* Request *
Extract, word for word, the part of the material that opens with the line containing "Where should I click to: Clear" and runs to the end of the material.

* Data records *
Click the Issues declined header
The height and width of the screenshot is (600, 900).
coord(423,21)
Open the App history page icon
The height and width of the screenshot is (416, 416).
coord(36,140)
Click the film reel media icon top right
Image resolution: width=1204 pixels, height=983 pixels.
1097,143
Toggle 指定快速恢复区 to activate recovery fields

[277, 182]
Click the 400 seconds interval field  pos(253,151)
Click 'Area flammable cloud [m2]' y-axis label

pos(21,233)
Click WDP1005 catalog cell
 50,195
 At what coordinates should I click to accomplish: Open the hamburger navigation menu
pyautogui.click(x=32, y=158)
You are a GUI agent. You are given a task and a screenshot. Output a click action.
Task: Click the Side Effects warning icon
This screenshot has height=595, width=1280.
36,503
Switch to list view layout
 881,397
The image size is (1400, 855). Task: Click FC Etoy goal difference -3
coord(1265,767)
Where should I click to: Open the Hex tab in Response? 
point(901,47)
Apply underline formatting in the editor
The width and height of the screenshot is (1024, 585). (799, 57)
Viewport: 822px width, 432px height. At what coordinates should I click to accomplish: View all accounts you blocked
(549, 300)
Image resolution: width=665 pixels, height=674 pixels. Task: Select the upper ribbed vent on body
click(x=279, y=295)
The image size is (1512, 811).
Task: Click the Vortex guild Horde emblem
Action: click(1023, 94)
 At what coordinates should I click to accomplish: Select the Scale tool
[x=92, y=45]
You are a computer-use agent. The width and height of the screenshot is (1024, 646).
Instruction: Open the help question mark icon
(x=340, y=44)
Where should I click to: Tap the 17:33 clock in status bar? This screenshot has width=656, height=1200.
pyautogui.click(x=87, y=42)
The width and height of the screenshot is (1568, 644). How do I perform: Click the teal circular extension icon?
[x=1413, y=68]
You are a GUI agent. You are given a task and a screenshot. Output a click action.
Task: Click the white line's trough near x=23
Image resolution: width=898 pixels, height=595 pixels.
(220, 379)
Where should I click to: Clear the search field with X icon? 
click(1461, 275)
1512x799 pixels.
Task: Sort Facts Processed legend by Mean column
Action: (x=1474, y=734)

* Task answer *
Where should I click to: Clear the search field with X icon? 
click(1461, 275)
1512x799 pixels.
Task: Sort Facts Processed legend by Mean column
Action: (x=1474, y=734)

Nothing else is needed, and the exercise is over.